Inflammatory bowel disease can be life-threatening and thus deserves focused attention. Ulcerative colitis typically affects only the large intestine (colon) and rectum and usually develops gradually over time. Crohn’s disease can occur anywhere along the intestinal tract and can infiltrate the tissues.
Studies of marijuana and IBD
A review of investigations into the use of cannabis for inflammatory bowel disease reveals that its use “in the clinical therapy has been strongly limited by their psychotropic effects.” The authors of this recent Italian study, however, point out that cannabidiol (a non-psychoactive and healthful ingredient in marijuana), “is a very promising compound” because it does not have any psychotropic effects, and that it is a “potential candidate for the development of a new class of anti-IBD drugs.”
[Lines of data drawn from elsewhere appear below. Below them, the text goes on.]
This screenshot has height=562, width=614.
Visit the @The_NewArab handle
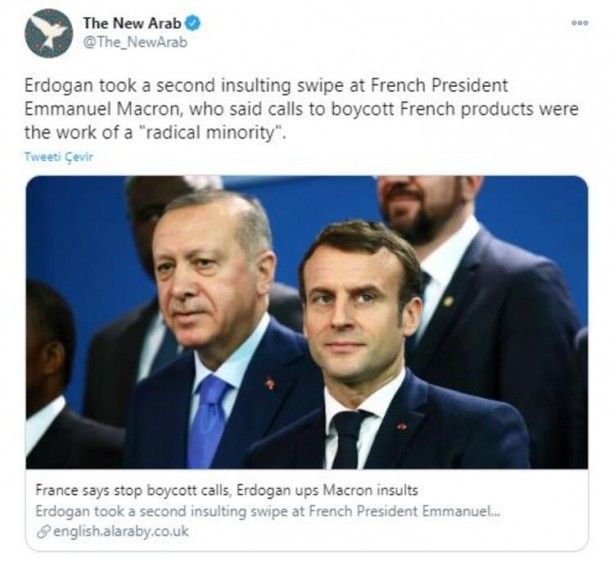135,42
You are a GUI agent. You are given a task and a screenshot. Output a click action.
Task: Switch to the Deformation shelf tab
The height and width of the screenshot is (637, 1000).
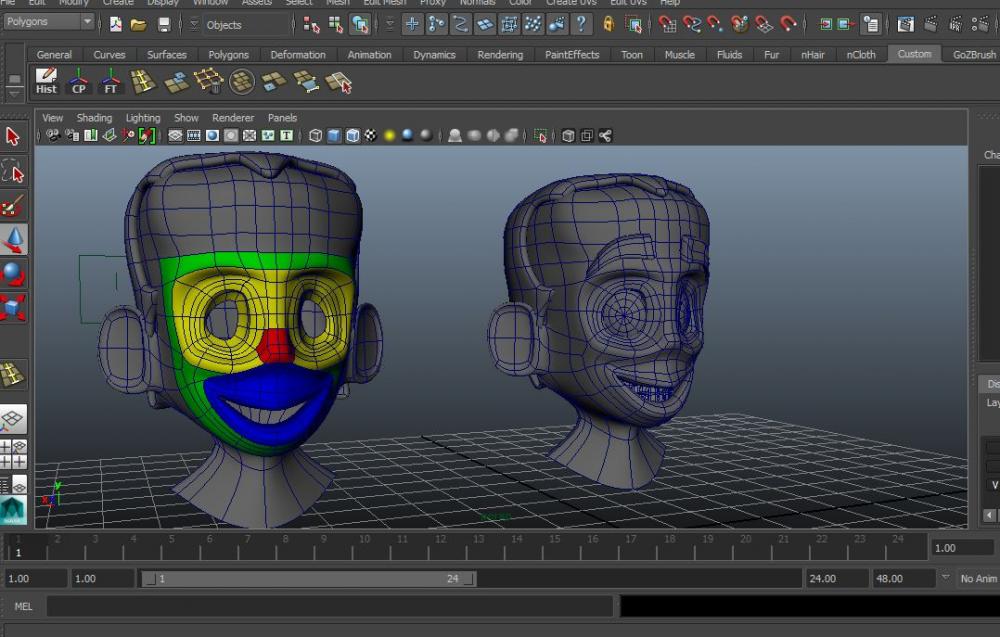[x=297, y=55]
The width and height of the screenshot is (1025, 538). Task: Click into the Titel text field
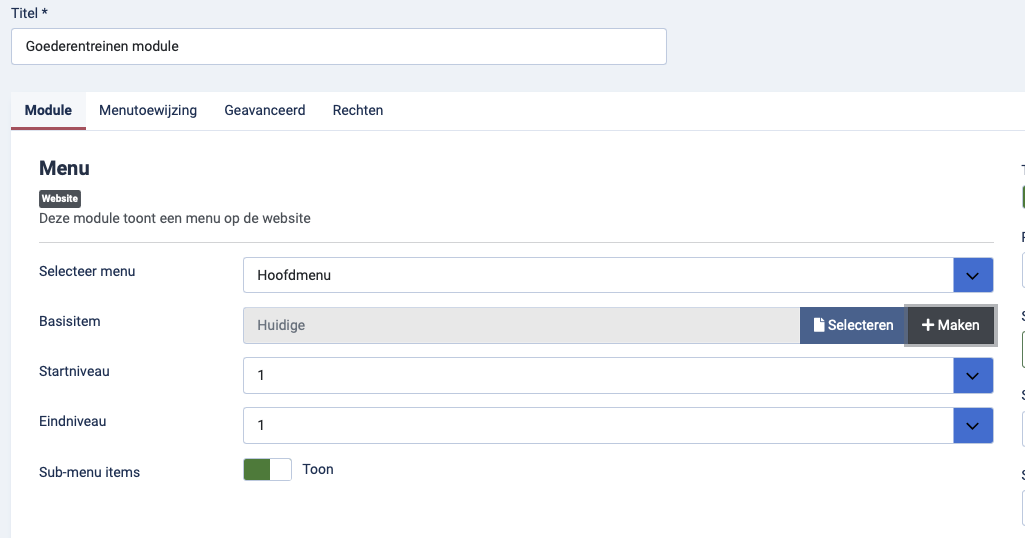(338, 46)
A 2012 study published in Digestion noted that people who had had IBD for a long time responded favorably to marijuana, experiencing an increase in appetite, weight gain, better social functioning, improved ability to work, and an improvement in depression and pain after three months of treatment with inhaled cannabis. Earlier studies have also indicated positive effects.
For example, an Israeli study was the first to show that use of marijuana in people with Crohn’s disease could provide a positive result. Twenty-one of the 30 patients in the study experienced significantly improvement after using marijuana, and the need for drugs was significantly reduced as well.
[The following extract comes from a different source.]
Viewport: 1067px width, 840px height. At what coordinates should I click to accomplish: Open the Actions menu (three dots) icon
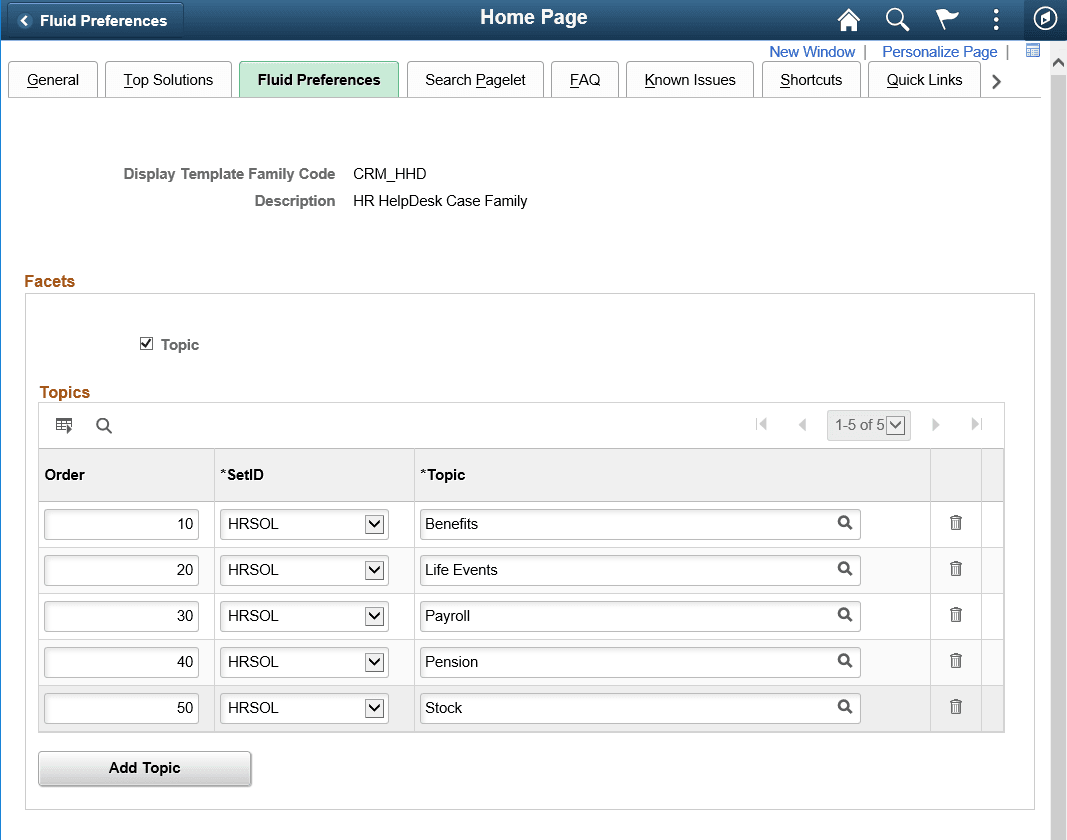(994, 19)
In yet another study, Canadian researchers evaluated 100 people with ulcerative colitis and 191 with Crohn’s disease and their use of marijuana. The investigators found a significant level of marijuana use among people with ulcerative colitis and Crohn’s disease (about 50% in each group). People who had a history of surgery for IBD were more likely to use marijuana (60%) than were those who had not undergone surgery (32%).